Scan the records for "computer" and copy each line that contains it.
::::::::::
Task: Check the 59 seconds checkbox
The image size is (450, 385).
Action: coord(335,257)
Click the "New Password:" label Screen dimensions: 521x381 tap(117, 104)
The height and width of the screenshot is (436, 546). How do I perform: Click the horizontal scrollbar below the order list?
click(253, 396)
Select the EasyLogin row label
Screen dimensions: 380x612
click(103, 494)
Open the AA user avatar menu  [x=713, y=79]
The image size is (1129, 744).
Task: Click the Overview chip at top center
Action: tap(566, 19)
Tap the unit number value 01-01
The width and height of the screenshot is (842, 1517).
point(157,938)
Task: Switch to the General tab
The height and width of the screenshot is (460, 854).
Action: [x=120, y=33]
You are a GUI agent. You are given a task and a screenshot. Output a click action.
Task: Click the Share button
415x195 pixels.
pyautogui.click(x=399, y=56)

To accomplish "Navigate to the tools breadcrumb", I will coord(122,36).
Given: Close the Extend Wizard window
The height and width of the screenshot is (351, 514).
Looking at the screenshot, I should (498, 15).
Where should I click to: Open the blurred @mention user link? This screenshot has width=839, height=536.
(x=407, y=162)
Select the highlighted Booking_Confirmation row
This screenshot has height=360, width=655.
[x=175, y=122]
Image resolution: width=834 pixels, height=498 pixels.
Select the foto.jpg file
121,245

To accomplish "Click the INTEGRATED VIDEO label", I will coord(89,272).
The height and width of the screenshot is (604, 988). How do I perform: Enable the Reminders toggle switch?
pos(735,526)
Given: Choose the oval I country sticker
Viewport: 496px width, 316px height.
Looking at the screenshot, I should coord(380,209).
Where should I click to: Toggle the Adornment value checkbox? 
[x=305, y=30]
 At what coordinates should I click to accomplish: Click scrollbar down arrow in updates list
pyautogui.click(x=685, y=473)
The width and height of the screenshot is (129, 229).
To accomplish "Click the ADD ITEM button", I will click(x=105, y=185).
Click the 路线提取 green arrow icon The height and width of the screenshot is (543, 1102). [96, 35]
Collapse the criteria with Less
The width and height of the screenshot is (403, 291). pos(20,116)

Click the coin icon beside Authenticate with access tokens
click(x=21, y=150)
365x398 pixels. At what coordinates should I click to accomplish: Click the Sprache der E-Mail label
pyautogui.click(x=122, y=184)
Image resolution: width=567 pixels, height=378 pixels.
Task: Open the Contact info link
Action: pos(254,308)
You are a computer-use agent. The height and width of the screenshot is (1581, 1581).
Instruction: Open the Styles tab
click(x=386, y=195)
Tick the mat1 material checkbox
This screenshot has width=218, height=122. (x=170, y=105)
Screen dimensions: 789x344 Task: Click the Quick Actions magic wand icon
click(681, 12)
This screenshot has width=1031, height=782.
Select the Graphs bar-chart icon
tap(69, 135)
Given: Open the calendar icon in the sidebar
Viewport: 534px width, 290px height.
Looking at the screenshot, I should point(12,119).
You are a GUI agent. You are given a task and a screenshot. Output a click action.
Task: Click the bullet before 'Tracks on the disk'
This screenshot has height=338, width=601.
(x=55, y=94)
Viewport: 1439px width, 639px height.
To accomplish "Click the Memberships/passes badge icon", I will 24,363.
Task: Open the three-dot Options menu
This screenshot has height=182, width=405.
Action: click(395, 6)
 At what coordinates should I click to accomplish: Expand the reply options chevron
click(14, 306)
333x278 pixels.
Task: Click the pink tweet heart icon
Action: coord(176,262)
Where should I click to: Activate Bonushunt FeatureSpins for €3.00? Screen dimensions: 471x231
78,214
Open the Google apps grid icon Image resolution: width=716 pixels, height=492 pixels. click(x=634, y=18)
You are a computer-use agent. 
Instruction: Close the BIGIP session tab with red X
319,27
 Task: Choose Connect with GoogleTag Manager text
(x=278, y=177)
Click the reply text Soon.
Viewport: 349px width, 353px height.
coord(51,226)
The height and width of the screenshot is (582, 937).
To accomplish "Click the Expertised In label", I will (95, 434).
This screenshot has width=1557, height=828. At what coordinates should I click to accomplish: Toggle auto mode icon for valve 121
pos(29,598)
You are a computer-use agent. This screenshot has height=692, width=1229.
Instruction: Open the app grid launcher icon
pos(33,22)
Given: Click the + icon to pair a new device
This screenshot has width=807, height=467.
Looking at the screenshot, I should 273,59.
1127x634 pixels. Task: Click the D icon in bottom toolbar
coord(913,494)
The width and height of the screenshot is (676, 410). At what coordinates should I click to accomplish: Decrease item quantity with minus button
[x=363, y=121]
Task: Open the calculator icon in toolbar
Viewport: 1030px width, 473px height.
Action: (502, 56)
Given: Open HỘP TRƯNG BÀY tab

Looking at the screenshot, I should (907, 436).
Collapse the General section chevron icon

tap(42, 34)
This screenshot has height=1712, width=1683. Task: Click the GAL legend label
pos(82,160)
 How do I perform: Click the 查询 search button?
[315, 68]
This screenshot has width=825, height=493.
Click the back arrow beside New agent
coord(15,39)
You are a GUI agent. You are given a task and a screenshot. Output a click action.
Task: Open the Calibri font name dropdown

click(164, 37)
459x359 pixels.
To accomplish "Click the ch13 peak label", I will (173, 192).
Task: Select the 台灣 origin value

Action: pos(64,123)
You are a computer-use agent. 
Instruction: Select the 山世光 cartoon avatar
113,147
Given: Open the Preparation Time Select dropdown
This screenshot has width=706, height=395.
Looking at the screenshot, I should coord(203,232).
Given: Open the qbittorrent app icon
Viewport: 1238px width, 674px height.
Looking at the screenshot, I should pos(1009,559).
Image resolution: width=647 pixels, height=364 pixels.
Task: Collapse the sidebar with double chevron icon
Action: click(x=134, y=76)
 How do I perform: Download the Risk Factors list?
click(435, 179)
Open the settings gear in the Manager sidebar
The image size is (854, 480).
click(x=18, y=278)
::::::::::
**PROBLEM SOLUTION**:
You are a computer-use agent. The height and width of the screenshot is (1581, 1581).
You are a computer-use agent. 
You are a computer-use agent. This screenshot has height=692, width=1229.
You are a computer-use agent. 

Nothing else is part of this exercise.